Migranten arbeiten mit Migranten
22. Dezember 2003
Der Besuch beim Arzt ist für die meisten Menschen unangenehm: Man sitzt in steriler Atmosphäre, hat Angst vor dem Ergebnis der Behandlung und hört medizinische Fachbegriffe, die man als Laie nicht versteht. Wie muss es da erst sein, wenn man nicht einmal die Landessprache kennt? Das Ergebnis: Verunsicherung und Frustration bei Arzt und Patient. Ursache für die Verständigungsprobleme sind nicht nur sprachliche Barrieren, sondern häufig auch kulturelle Missverständnisse.
Für mehr als sieben Millionen Migranten in Deutschland gehören solche Situationen zum Alltag. Sie kommen in die Bundesrepublik auf der Suche nach besseren Lebens- und Arbeitsbedingungen - und nach einer neuen Heimat. Doch die wenigsten sprechen Deutsch. Wer von ihnen zum Ausländeramt oder ins Krankenhaus muss, ist hilflos, wenn er keinen Freund oder Verwandten findet, der ihn begleitet und für ihn übersetzt.
Keine Aufenthaltsberechtigung, keine Arbeitserlaubnis
In Zukunft könnte diese Rolle von eigens dafür ausgebildeten Asylsuchenden selbst übernommen werden. Eigentlich sind Asylbewerber in Deutschland von beruflicher Fortbildung ausgeschlossen. Doch seit Mitte 2002 läuft in Wuppertal ein Pilotprojekt, in dem 26 Männer und Frauen zu so genannten Sprach- und Kulturmittlern ausgebildet werden. Varinia Morales, die das Programm leitet, weist darauf hin, dass das Berufsbild in vielen europäischen Ländern schon anerkannt worden ist. In Deutschland fängt man jetzt erst, sich damit auseinander zu setzen
Drei Jahre dauert die Ausbildung zum Sprach- und Kulturmittler, die von der Europäischen Union finanziell unterstützt wird. In den Seminaren lernen die Teilnehmer, wie das deutsche Sozialsystem und die deutsche Bürokratie funktioniert. Sie arbeiten sich in die wichtigsten Computerprogramme ein und studieren die kulturellen Eigenarten der Deutschen. Und sie lernen natürlich Deutsch. Viele haben in ihren Heimatländern als Lehrer und Architekten gearbeitet, als Wirtschaftswissenschaftler und Ingenieure. In Deutschland hingegen haben sie keine Aufenthaltsberechtigung und damit keine Arbeitserlaubnis. Die Ausbildung sehen sie als Chance, irgendwann auch in Deutschland einen Job zu finden.
Zwei Ziele werden mit dem Projekt angestrebt
Die Bedingungen, unter denen die Kursteilnehmer die Ausbildung machen, sind schwierig, erzählt Programm-Leiterin Varinia Morales.
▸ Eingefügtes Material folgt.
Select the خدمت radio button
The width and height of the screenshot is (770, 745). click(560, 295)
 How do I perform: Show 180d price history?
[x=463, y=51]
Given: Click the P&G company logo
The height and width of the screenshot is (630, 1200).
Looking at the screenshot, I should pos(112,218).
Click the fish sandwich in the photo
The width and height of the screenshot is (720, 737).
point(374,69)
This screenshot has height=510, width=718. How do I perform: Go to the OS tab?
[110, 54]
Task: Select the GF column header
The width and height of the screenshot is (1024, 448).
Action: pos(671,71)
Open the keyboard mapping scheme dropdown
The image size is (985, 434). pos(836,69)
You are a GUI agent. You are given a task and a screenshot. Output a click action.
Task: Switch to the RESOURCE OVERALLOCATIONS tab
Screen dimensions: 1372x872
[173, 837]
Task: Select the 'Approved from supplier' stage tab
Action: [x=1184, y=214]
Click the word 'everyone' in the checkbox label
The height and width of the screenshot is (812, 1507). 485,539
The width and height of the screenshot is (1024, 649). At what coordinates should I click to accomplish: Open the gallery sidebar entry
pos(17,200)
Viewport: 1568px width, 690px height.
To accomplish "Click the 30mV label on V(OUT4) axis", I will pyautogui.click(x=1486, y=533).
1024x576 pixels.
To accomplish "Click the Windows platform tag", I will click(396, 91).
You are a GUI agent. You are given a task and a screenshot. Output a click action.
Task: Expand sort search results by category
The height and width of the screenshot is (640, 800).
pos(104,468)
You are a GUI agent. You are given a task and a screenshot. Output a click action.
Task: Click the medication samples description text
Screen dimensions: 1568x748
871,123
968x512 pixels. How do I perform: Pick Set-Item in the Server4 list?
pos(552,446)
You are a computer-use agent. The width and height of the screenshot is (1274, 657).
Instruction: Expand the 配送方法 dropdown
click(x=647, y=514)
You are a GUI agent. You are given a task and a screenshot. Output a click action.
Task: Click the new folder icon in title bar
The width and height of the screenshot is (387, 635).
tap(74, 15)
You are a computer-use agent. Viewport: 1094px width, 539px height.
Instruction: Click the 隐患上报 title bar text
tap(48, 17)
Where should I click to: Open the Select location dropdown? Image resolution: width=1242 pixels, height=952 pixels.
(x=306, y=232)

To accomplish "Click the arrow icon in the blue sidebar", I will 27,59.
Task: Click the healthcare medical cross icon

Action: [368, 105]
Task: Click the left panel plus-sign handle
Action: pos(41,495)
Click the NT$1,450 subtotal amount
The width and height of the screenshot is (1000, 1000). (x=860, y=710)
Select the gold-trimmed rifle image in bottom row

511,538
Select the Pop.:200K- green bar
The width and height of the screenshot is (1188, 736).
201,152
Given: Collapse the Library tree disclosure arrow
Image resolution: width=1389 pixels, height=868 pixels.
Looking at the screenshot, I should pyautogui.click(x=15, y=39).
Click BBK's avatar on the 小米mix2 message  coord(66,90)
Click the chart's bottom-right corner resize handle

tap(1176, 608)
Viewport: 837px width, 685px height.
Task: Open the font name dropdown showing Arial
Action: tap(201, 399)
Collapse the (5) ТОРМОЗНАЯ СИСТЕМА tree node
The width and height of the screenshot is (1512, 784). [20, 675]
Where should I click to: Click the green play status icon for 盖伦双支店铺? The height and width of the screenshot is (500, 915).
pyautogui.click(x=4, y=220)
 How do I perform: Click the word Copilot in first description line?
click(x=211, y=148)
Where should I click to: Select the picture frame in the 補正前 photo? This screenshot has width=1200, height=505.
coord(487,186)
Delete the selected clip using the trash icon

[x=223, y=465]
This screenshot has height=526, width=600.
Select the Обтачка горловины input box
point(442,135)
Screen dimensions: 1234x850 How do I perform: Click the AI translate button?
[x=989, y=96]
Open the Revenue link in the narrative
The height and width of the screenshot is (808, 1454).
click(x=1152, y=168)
Nach dem Unterricht fahren sie zurück in ihre Unterkünfte: Die meisten leben in Flüchtlingsheimen, teilen sich dort ein Zimmer mit Fremden. Unter den traumatischen Erlebnissen der Flucht leiden sie bis heute. Und keiner der 26 Männer und Frauen weiß, wie lange sie noch in Deutschland bleiben können.
Das Wuppertaler Projekt könnte gleich zwei Ziele erreichen: Die zukünftigen Dolmetscher könnten als Brücke zwischen den Asylsuchenden auf der einen und deutschen Behörden, Gerichten oder Krankenhäusern fungieren. Und den ausgebildeten Flüchtlingen würde durch die Etablierung eines neuen Berufsbildes der Einstieg in einen qualifizierten Job ermöglicht werden. Bleibt ein einziger, nicht zu unterschätzender Haken: Das Diplom, dass die 26 Teilnehmer im Sommer 2005 erhalten werden, ist nach wie vor nicht offiziell anerkannt.